COMPSCI_C267

About Me

My name is Devin Petersohn. I am a first year Computer Science PhD student working with Prof. Anthony Joseph in the RISE Lab. I work in the Big Data Genomics group there. I am very interested in new Biology applications for parallel and distributed computing. I received my BS in Computer Science from the University of Missouri – Columbia, and have interned at Sandia National Labs in Livermore, CA in the Bioinformatics group. In this class, I would like to improve my understanding of parallel systems and apply the knowledge to some of the projects I am involved with.

Parallel Application: Joins on Genomic Region

Problem: Genomic data is extremely large, with multiple datasets exceeding 10’s of Petabytes in size. Processing this massive amount of data is extremely difficult, primarily because the legacy tools that exist are built for specific systems or don’t scale well. Joins are a very common operation in Genomic analyses. However, the size of these datasets create new opportunities in the parallel computing arena, because data locality is an absolutely essential component to any approach that attempts good performance.

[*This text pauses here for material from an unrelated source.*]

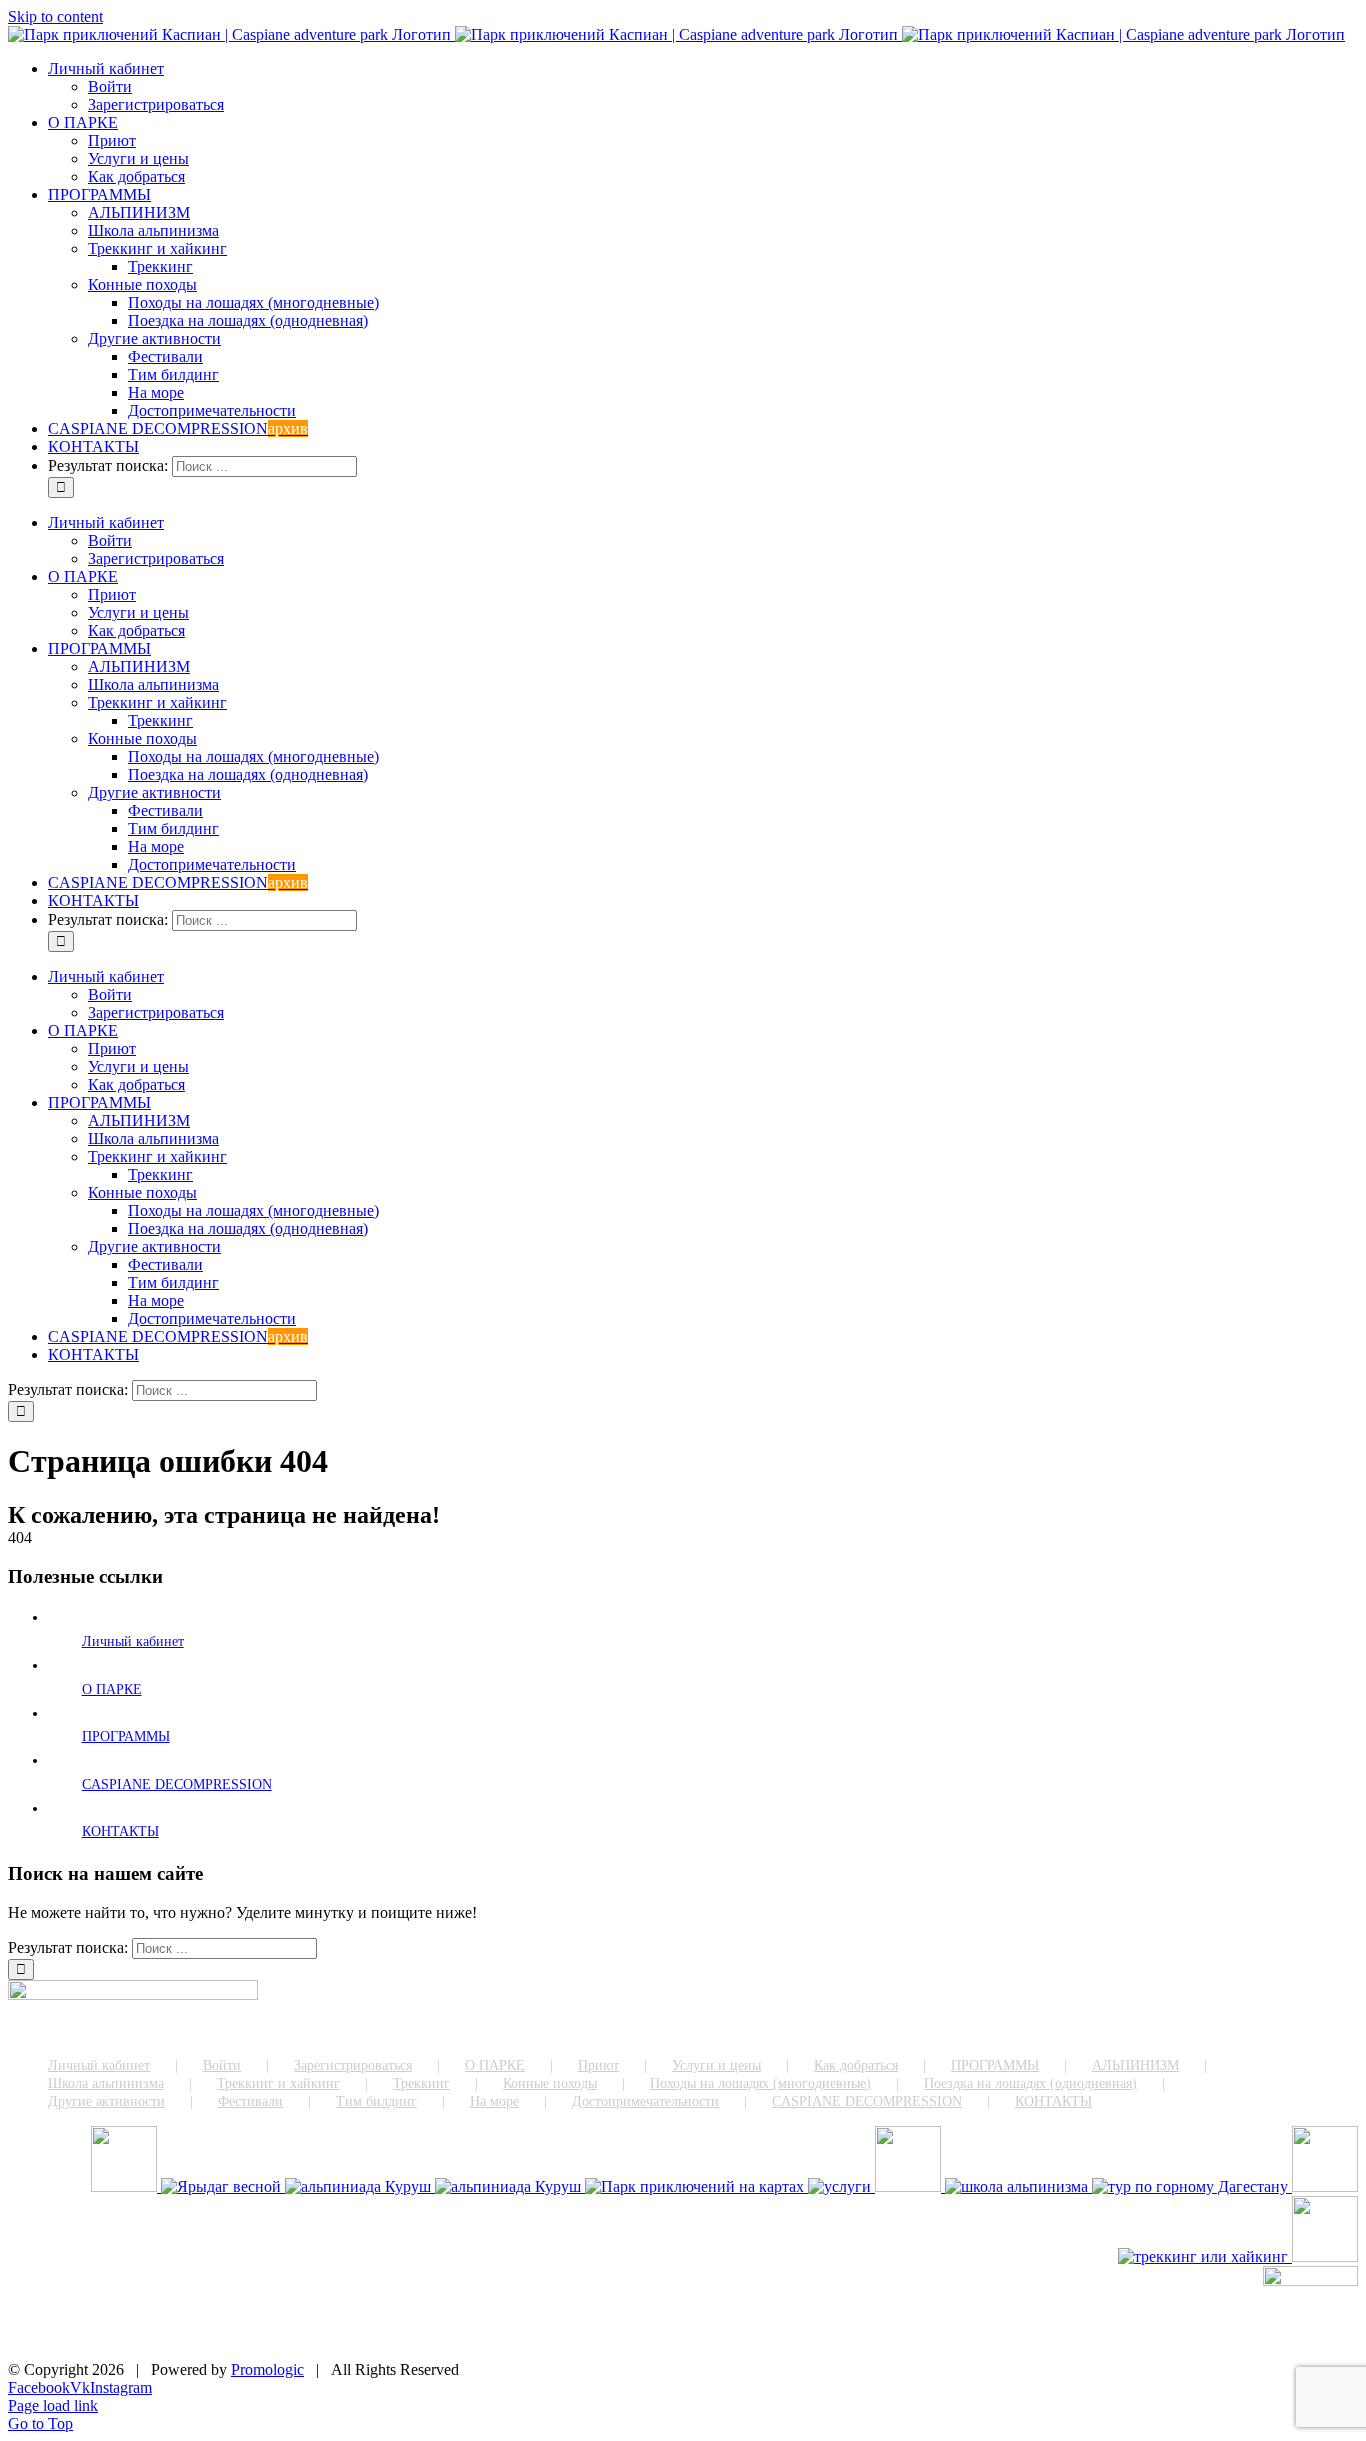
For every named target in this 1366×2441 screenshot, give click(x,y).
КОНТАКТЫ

Solutions: There are many solutions for parallel joins with large datasets. Database researchers have been interested in this problem since the early 1990’s [1]. Genomic Region based joins are a bit more complicated than traditional hash-based database joins because Genomic Regions are ranges of positions and joins need to be computed based on the overlap of ranges rather than the identity of a key. This creates a much more difficult problem in data locality because some regions join to many other regions.

Currently ADAM, a large-scale genomic data processing engine, has an implementation of Genomic Region joins. These joins are done with a “sweep” where positions are sorted and binned using a fixed length bin, the joined locally after the bins are filled. This creates problems when a bin contains significantly more data than other bins. The data locality problem is fixed, but a new problem is introduced regarding the amount of processing assigned to each node.

[1] DeWitt, D. J., Naughton, J. F., Schneider, D. A., & Seshadri, S. (1992). Practical skew handling in parallel joins (pp. 27-40). University of Wisconsin-Madison. Computer Sciences Department.